Nordland is one of a breed of correspondents at Newsweek who are able to drop in on a story with very little warning, in hostile climes, and report on it brilliantly. When not doing “fireman” work for the magazine, he develops special projects, often requiring travel to numerous countries. He has tracked slave traders in Mauritania, marched in the Nicaraguan jungle with the Contras and interviewed King Hussein, Yasir Arafat and Hosni Mubarak, among other world leaders. In all, Nordland has filed from more than 100 countries during his years overseas. He has been a lead reporter or author of more than 50 Newsweek cover stories, including “The Next Chernobyl,” a special report on the world’s most dangerous nuclear power facilities. He co-authored Newsweek’s all-editions cover on AIDS in Africa, “10 Million Orphans.”
His many honors include a 1997 Amnesty International Press Award for his Newsweek International cover story, “The Death of a Village” (April 15, 1996), which detailed the fate of one Muslim village in Bosnia that was “cleansed” by Serbs; two Edwin Hood Awards for Diplomatic Correspondence from the National Press Club in recent years; and two George Polk Awards for international reporting.
Nordland was named correspondent-at-large in January 1996, having served as Balkans bureau chief since August 1993 and, previously, as Rome bureau chief since June 1988. Prior to that, he served as a deputy foreign editor and senior writer based in New York. Nordland joined Newsweek in 1984 as Middle East bureau chief, based first in Beirut—until an unsuccessful attempt by terrorists to take him hostage—and then in Cairo.

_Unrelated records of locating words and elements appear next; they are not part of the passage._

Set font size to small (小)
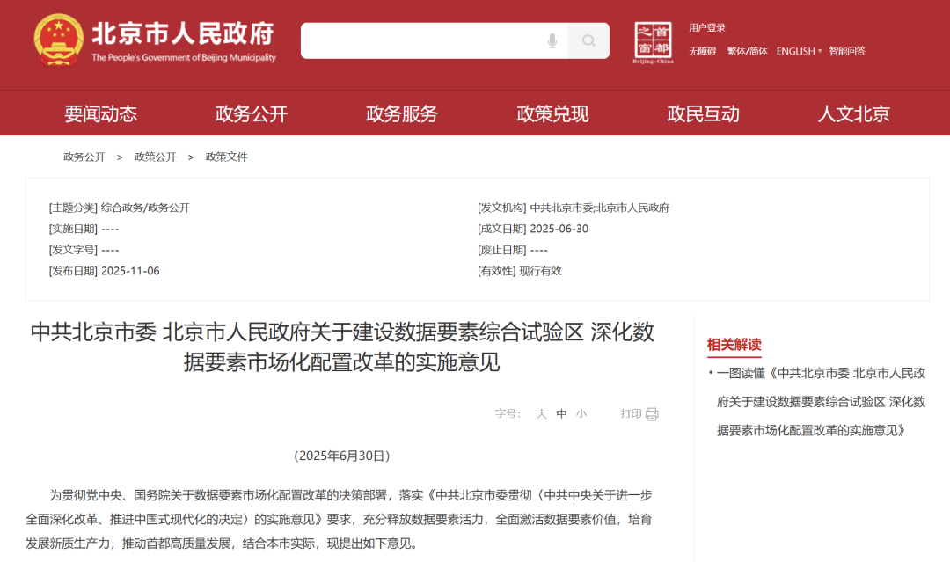950x562 pixels. click(581, 413)
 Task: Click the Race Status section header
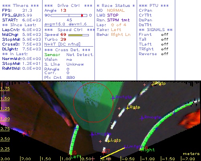pos(116,6)
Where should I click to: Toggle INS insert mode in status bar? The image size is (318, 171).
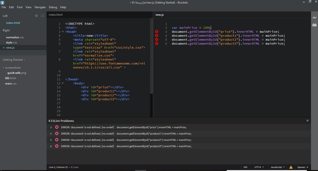[245, 167]
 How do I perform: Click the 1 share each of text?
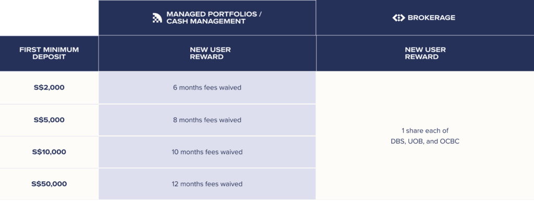(425, 131)
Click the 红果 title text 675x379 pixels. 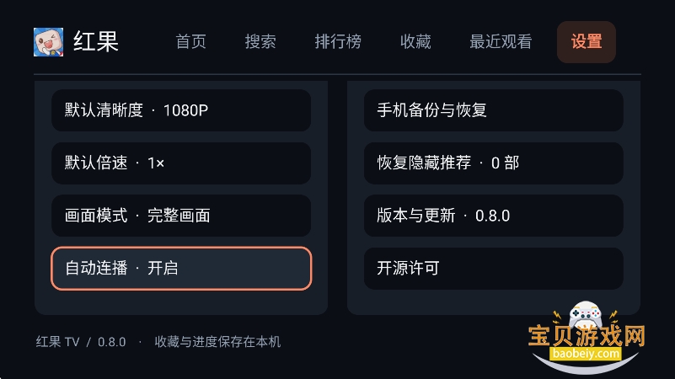point(96,42)
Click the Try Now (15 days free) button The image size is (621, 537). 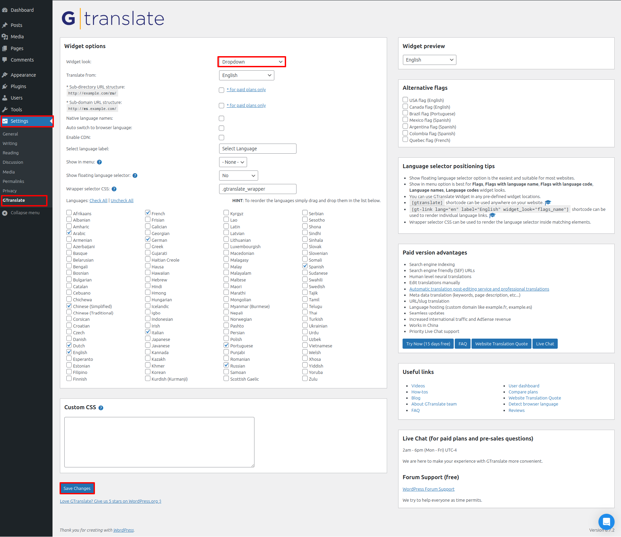click(x=428, y=344)
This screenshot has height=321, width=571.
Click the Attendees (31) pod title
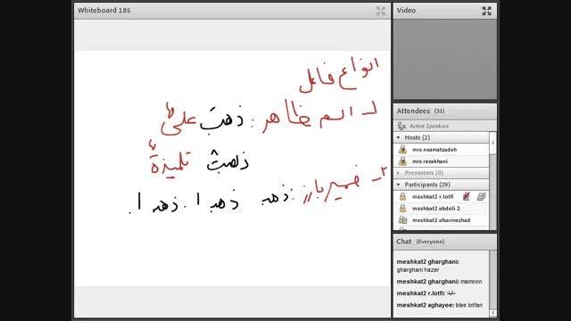420,111
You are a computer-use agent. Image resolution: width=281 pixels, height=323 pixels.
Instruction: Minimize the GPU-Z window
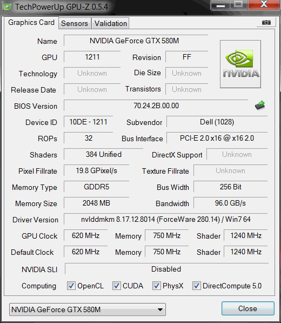(x=220, y=4)
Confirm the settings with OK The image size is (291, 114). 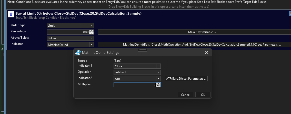(x=203, y=95)
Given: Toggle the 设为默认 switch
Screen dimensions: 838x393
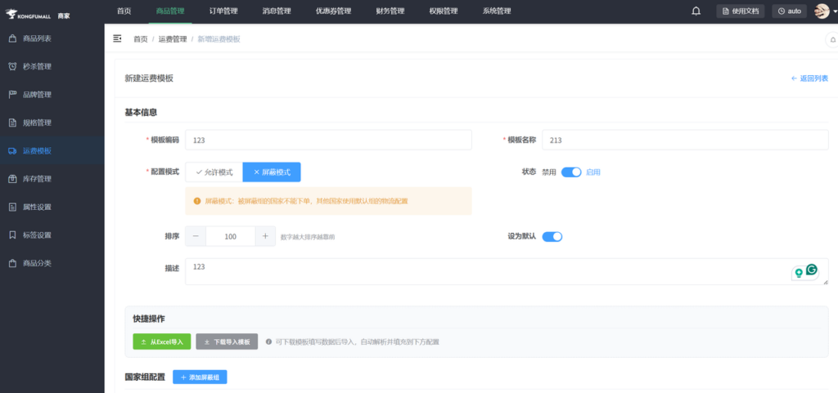Looking at the screenshot, I should coord(552,237).
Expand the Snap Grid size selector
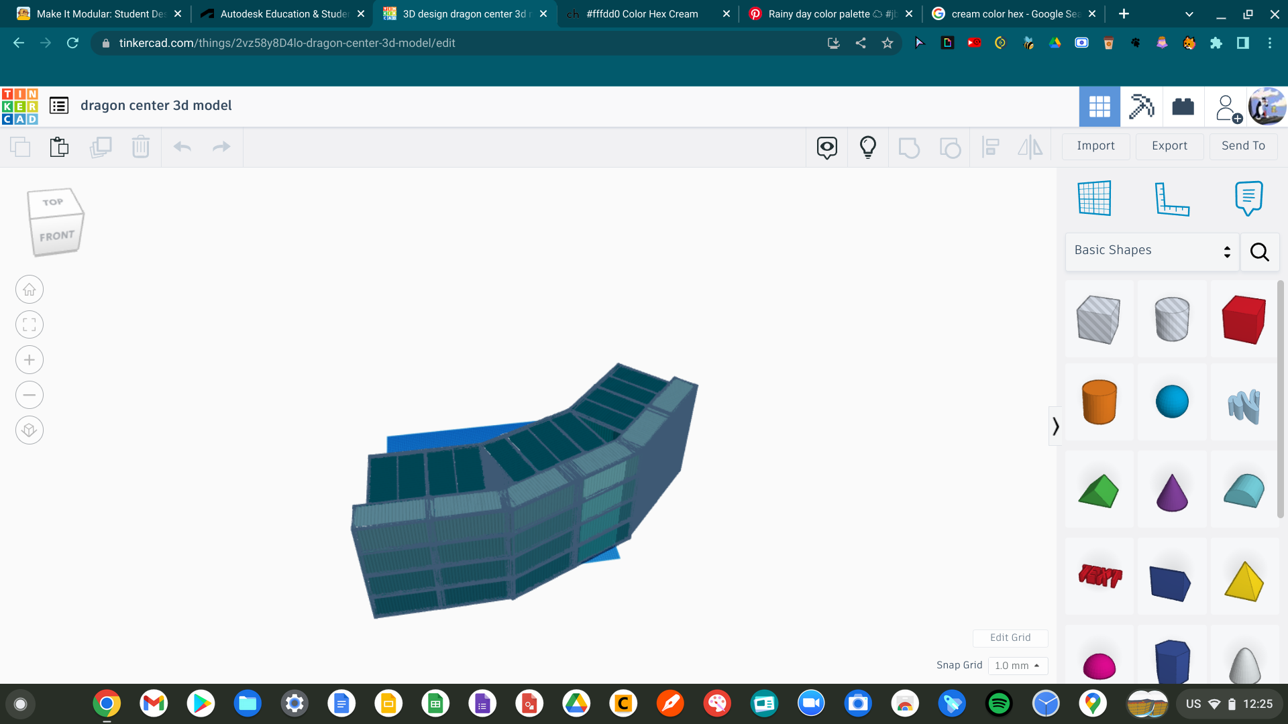The image size is (1288, 724). pyautogui.click(x=1017, y=666)
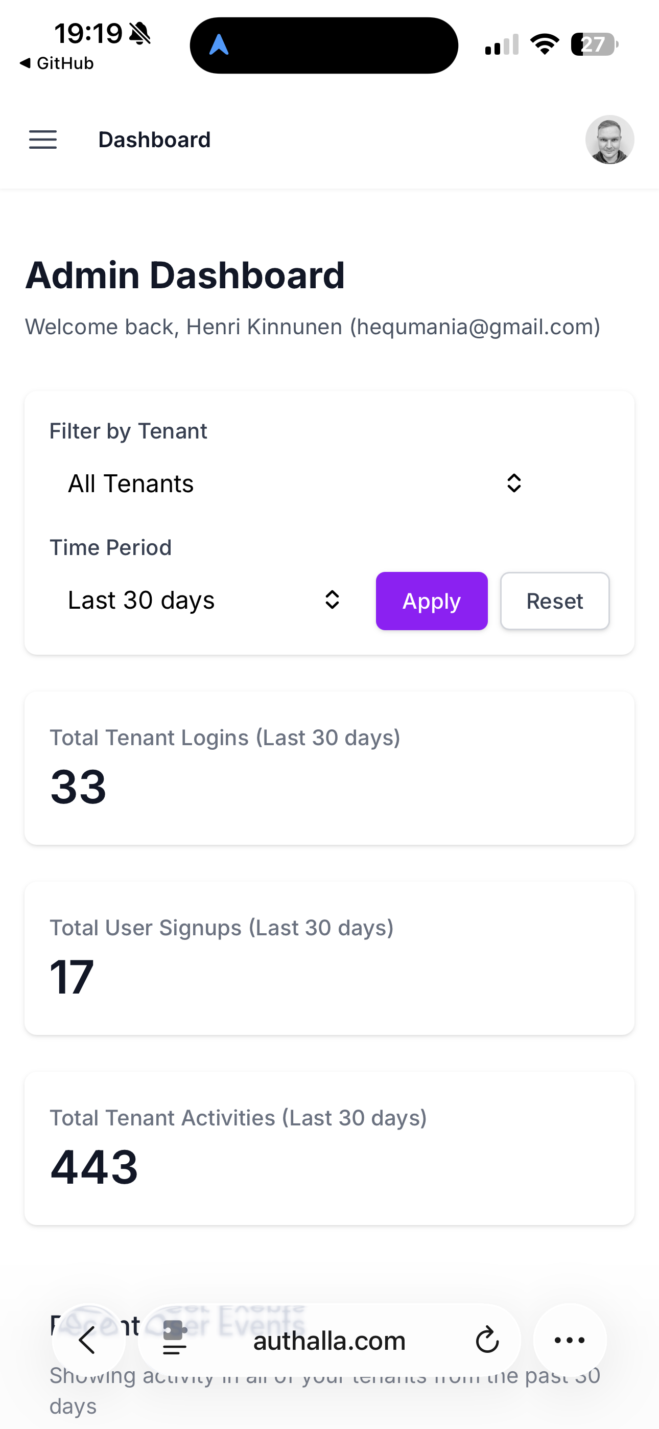
Task: Select the Dashboard header title
Action: tap(154, 140)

Previously Nordland was with The Philadelphia Inquirer, where he shared a Pulitzer Prize for his reporting on the Three Mile Island crisis. He won a 1982 George Polk Special Award for international reporting from Cambodia, Vietnam and Thailand. That same year he was also the finalist for a Pulitzer Prize in foreign correspondence. His last assignment for the Inquirer was as correspondent for Central America; before that he had been the paper’s Southeast Asia correspondent based in Bangkok.
A native of Philadelphia, Nordland is the author of “Names and Numbers: A Journalist’s Guide to the Most Needed Information Sources and Contacts” (John Wiley & Sons, 1978) and editor of “The Watergate Files” (Flash Books, 1973). Nordland is a 1972 graduate of Pennsylvania State University, which made him an alumni fellow in 1986. In 1988-1989 Nordland was a Nieman Fellow at Harvard University.